I often do these surgeries under general anaesthesia. An anaesthetist will be present throughout the surgery to not only anaesthetize the patient, but also to monitor the patient throughout the duration of the surgery to ensure safety of the patient. Please read the section on anaesthesia for more information.
How long does the surgery take?
The surgery usually takes an hour and a half, but complicated cases can take longer.
Is this surgery very dangerous?
Not at all. Risks of any procedure can usually be divided into anaesthetic risks and surgical risks. For most patients, the risk of any serious adverse event happening is less than 1-2%. However, as every patient is different, it is important that you have a detailed chat with your doctor with regard to your risk.
Can I return home on the same day as the surgery?
Yes, certainly you can return home on the same day. Many patients, however, find it more convenient to stay overnight. This is because you may be feeling rather drowsy and tired after you wake up from the anaesthesia.
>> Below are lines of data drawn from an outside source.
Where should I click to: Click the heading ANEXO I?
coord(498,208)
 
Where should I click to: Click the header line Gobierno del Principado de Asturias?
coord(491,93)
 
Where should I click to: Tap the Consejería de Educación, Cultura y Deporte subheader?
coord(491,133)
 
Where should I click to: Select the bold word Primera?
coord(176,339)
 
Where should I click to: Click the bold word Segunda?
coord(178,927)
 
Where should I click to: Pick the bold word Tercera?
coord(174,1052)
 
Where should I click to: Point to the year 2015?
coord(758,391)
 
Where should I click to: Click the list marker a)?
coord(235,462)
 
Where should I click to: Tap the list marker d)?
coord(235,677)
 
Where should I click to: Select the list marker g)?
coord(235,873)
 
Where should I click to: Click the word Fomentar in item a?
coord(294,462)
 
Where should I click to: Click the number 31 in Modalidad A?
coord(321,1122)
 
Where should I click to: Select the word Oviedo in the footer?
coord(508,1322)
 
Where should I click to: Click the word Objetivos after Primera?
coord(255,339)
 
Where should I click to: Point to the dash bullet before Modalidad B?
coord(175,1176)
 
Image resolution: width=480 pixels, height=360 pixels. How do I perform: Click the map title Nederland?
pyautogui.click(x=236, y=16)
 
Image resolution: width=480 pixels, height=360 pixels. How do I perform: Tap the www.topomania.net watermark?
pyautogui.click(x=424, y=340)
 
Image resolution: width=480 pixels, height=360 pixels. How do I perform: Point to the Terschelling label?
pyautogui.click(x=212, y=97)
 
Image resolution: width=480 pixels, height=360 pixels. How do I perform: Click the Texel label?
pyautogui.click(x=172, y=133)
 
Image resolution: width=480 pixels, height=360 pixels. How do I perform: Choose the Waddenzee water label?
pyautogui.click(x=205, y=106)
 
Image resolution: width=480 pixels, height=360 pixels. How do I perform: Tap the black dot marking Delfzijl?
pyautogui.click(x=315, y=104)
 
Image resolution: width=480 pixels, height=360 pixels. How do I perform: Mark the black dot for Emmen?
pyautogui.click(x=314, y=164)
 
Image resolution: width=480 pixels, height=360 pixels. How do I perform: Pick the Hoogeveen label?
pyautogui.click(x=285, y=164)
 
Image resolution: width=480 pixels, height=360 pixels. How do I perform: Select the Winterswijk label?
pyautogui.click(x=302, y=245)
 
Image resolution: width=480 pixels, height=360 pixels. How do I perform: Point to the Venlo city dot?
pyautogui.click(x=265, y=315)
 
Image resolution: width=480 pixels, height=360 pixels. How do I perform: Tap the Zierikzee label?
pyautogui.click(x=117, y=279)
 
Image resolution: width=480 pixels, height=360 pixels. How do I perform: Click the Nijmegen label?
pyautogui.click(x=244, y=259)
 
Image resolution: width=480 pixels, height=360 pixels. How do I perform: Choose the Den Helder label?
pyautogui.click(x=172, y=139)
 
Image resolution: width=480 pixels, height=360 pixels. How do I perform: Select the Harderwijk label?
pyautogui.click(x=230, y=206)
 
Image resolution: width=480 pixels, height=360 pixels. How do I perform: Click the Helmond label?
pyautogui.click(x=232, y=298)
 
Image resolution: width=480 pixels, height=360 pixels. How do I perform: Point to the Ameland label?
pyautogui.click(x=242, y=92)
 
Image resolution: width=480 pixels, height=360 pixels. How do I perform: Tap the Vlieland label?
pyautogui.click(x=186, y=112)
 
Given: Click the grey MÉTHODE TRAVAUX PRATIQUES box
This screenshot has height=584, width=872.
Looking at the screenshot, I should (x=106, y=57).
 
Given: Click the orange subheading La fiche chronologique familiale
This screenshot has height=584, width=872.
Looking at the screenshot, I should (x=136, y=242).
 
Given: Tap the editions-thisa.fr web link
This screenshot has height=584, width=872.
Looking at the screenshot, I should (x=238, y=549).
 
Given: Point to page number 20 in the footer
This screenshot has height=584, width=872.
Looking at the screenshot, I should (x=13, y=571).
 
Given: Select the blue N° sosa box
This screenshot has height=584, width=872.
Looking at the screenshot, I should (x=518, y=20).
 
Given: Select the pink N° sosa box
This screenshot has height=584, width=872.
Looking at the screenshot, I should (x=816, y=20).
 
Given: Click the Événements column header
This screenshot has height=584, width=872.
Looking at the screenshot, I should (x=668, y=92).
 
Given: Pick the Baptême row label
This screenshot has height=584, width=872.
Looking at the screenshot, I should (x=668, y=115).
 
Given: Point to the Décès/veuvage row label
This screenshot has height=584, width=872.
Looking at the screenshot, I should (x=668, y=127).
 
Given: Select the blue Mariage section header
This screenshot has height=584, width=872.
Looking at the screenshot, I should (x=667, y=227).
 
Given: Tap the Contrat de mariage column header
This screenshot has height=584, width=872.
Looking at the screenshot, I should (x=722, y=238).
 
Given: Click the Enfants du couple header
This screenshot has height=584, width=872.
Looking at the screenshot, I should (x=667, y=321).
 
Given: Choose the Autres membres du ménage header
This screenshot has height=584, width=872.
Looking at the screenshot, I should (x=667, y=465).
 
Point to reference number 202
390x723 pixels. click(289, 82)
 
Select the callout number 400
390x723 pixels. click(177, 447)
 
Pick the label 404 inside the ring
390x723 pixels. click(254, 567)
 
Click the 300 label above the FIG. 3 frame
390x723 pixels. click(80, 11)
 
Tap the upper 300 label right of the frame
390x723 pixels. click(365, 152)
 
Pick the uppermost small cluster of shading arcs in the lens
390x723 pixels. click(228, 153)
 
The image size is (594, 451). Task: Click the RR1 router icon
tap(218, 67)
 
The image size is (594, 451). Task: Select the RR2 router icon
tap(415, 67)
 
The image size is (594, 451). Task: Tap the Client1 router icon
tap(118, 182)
Will I be able to return to my sport?
Yes absolutely. Most patients are able to return to their sport at a similar level to what they were doing pre-injury.
How long will I take to recover?
Full recovery usually takes a year. Physiotherapy is very important after the surgery. As ACL reconstruction surgeries are so commonly performed, physiotherapy protocols are very well established.
Physiotherapy is performed in a graduated fashion, getting patients to progressively weight bear, walk unaided, jog, jump, run and finally get back to their sport of choice. For more details about physiotherapy, please refer to the section on Physiotherapy.
What should I do now?
If you have managed to get to this part of this long article, your shoulder must be bothering you significantly! Consult your family doctor or see an orthopaedic specialist and he/she should be able to advise you accordingly.